Sediment fate from source to sink and its interactions with reefs

In our model, filling of river channels by terrigenous sediments happens quickly during the early stage of the transgression (from 14 to 11 ky as shown in Fig 11 sections). Additionally, accumulation along the Queensland Trough remains high up to the late stage of the transgression (after 5 ky, Fig 10). Current sediment supplied to the shelf is controlled by several rivers draining from mountains and tablelands adjacent to the coast (Fig 9, [84]). Our model shows that wave induced northward longshore transport redistributes: (1) terrigenous sediments in shallow water (<20 m) and (2) carbonate sediments around Holocene reefs mostly after the catch-up phase that ends around 3 ky. Sediment exchange between the shelf and the basin happens primarily through a series of shelf incised submarine canyons which morphological characteristics have influenced the Holocene sedimentation dynamics [85]. Comparisons between the Noggin (NG) and the Ribbon Reefs (RR) regions show differences in sediment gravity flows deposition with significantly higher rates in the deeper basins facing the RR region (Fig 10). This result is consistent with previous studies in the area [86], recording generally thicker and more frequent turbidites deposits in the RR canyons at this time. We found that abundant sediment gravity flows have been deposited along the Queensland Trough during the Late Holocene, consistent with available subsurface data from the ODP Leg 133 (Site 823) [87]. In our model, the depositional pattern in the trough also agrees with sonar backscatter imagery showing deep-sea sediment-laden flows following the general slope direction which gently deepens towards the north. Through the transgression, the amount of material transported to the slope continuously declines and most of the terrigenous sediments accumulate on the middle and outer shelf. After 5 ky, during the late transgression phase and the sea level highstand, neritic carbonate production (Fig 11) becomes the dominant source of sediment in the outer shelf, while terrigenous sediment is retained on the inner shelf close to the catchments outlets.

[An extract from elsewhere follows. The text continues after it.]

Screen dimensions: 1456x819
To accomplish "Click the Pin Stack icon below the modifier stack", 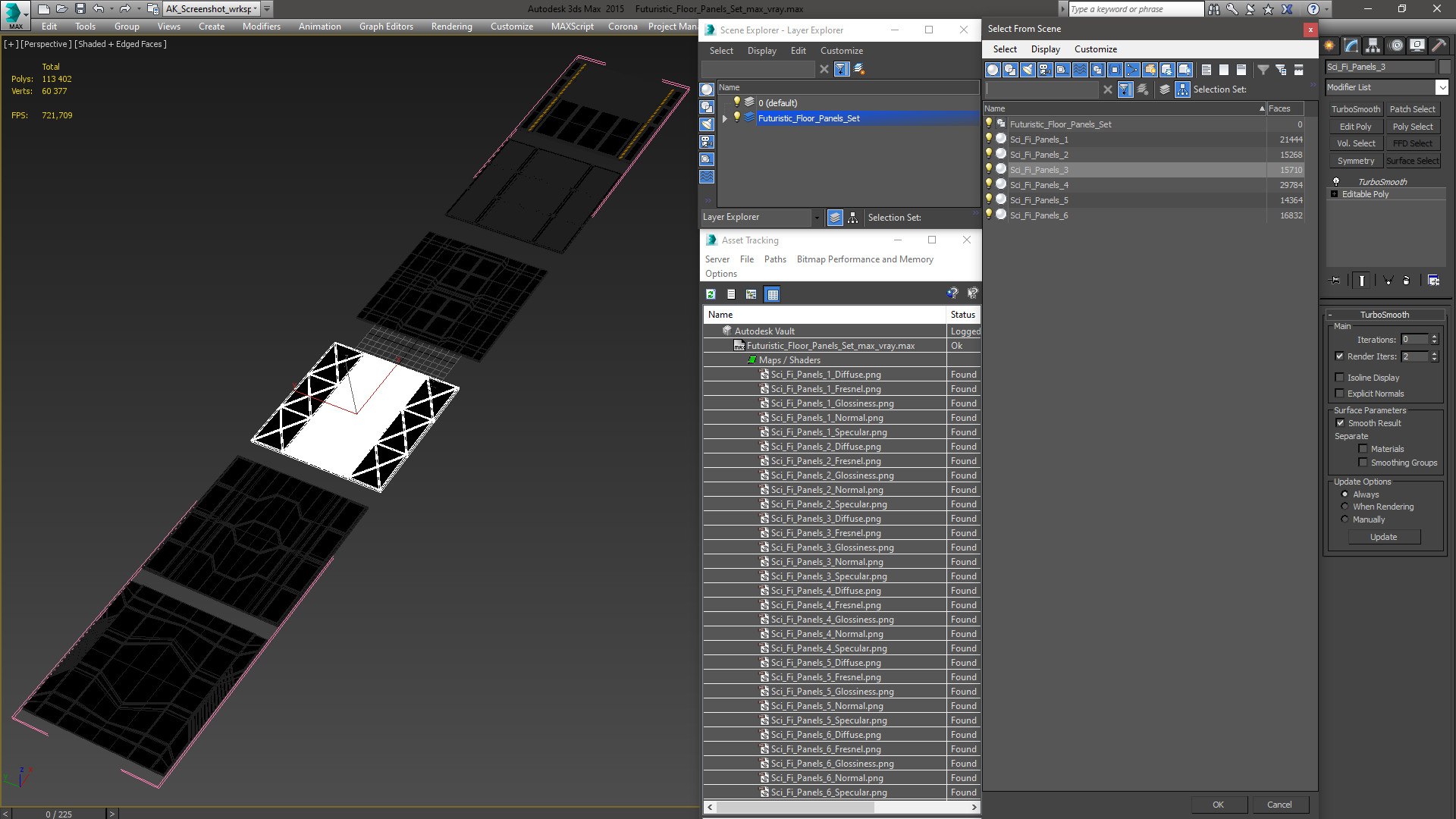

pyBadlands provides useful insights and quantitative metrics that could be used to better constrain the effects of deglacial to Holocene climatic variability on sediment dynamics in the GBR region [81, 85]. The model demonstrates that sediment accumulation is a regional geological phenomenon and has played a significant role in controlling the distribution of coral reefs during the last sea level transgression. Over thousands of years, reduction in accommodation space, due to sea level stabilisation, has generated an increase in shelf sediment accumulation. Future increase in sediment supply might result in the physical burial of inner-shelf reefs and, combined with resuspension and mobilisation of sediments by longshore drift, could also pose a significant threat to mid- and outer-shelf reefs. These predictions however will need to be balanced with projected rates of sea level rise that could increase accommodation space drastically, possibly causing: (1) restricted marine sediment accumulation to coastal domains and limited aggradation on the continental shelf; and (2) enhanced vertical reef accretion rates. Our model has the potential to quantitatively test these hypotheses in a consistent and efficient way and could be used to estimate the implications of long-term future climate predictions on the evolution of other mixed siliciclastic-carbonate systems.